On Tuesday, gold price rose to fresh 18-month high above $1,008 per ounce, but eventually reversed course to settle with a fractional gain at $999.5. Pedro de Norohna, managing partner at Noster Capital argues that adjusted for inflation gold should be trading at $1600. Bullish on gold, his firm raised exposure to gold derivatives recently. Leaving aside the case of self-fulfilling prophecy, do you think the bull is strong enough to drive gold to $1600?
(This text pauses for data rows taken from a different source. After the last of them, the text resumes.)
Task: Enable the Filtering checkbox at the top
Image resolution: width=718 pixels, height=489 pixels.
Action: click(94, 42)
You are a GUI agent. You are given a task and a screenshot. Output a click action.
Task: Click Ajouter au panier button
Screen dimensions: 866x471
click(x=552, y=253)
Gold as an asset class was never and probably will never be a perfect hedge against inflation. Thanks to market imperfections and fiat economy. Of course, central banks and national governments seem to be increasingly driving up the gold demand. In Q2'09, the central banks made net purchases of 14 tones of gold, compared to net sales of 69 tones in Q2 of 2008. On August 7, 2009, 19 central banks in Europe renewed their ‘Central Bank Gold Agreement' lifting gold prices up. However, if gold has to reach $1600 by the end of 2009, then the central banks need to raise their purchases in a coordinated fashion and that too by several magnitudes which seems like a very remote possibility. This effectively means that $1600 by the end of 2009 is ruled out. However, this doesn't mean that the bull case is weak.
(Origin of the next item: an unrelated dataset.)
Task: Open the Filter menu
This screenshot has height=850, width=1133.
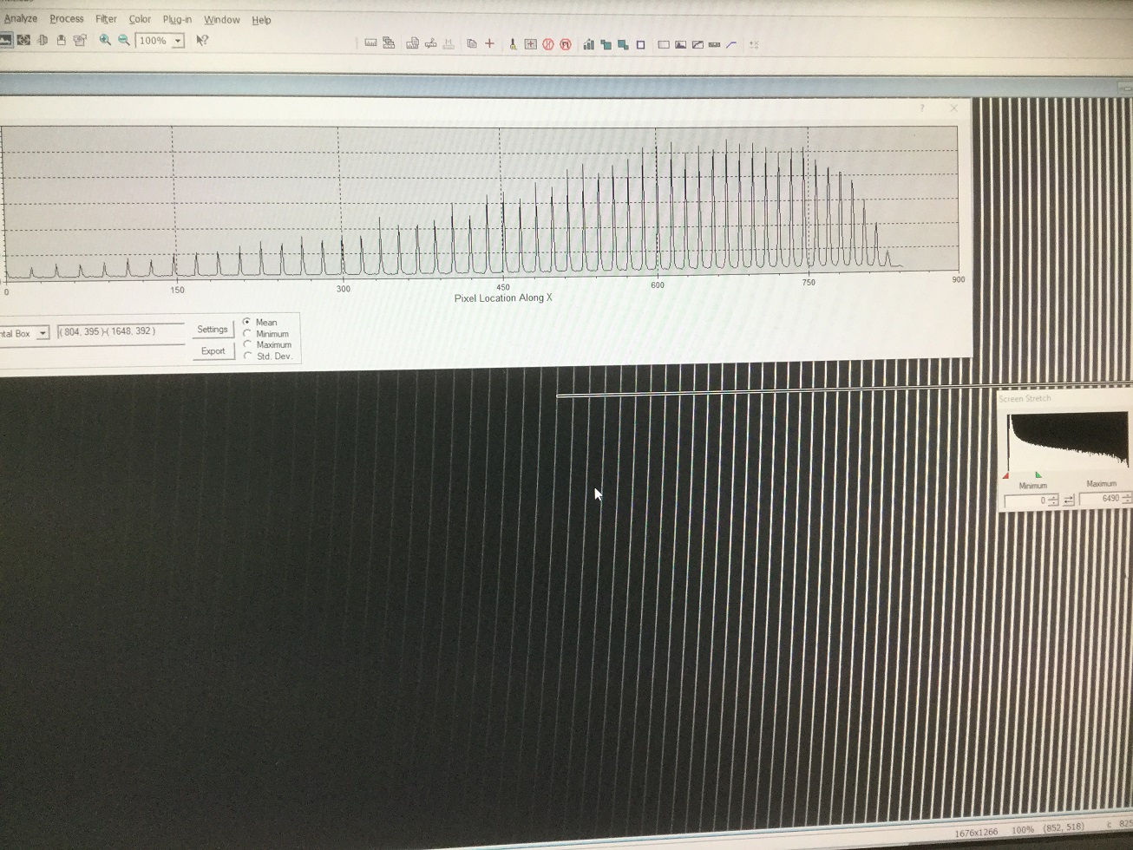Action: [106, 19]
On Tuesday, Barrick Gold Corporation (NYSE:ABX), the largest pure gold mining company in the world, signed an agreement with a syndicate of underwriters, led by RBC Capital Markets, Morgan Stanley & Co., J.P. Morgan Securities Inc. and Scotia Capital Inc., to raise $3 billion to participate in the booming gold market. On Wednesday, Barrick Gold Corporation raised that to $3.5 billion with an option to increase it to $4 billion in total. Barrick is raising funds to eliminate fixed-price contracts after eight years of successive gold-price increases. As of Sept. 7, the company had contracts for 9.5 million ounces of gold and will take a $5.6 billion charge in the third quarter to eliminate some of the hedges.
Inflationary concerns, tied to economic recovery and high government debt continue to drive up investment demand for gold. The current $1000 mark level follows a sustained rise in price over the past eight years. And, so the $1000 mark is no longer the watershed for gold that it was once. Gold is likely to set new resistance and support levels in 2009. How far will the floor and ceiling be raised is the central question.
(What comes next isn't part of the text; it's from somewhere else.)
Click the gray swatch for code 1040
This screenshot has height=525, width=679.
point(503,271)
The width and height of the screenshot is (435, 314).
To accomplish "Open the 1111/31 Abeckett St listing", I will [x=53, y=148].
Pedro de Norohna says that the fundamentals are in place for gold to reach $1200 by end 2009 if it breaks last year's high. And from thereon, he believes, the journey to $1400 would be even shorter. To, me this seems too optimistic to become a reality. Looking at the gold futures on NYMEX, I believe gold is likely to touch $1030 by end 2009 in normal scenario and $1060 in optimistic scenario. If investment demand for gold reaches asset bubble level then gold may reach $1100. Rising gold prices should help Barrick Gold, Gold Corp (NYSE: GG), Newmont Mining (NYSE: NEM), Kinross Gold (NYSE: KGC), and Yamana Gold (NYSE: AUY) to register handsome gains on the bourse.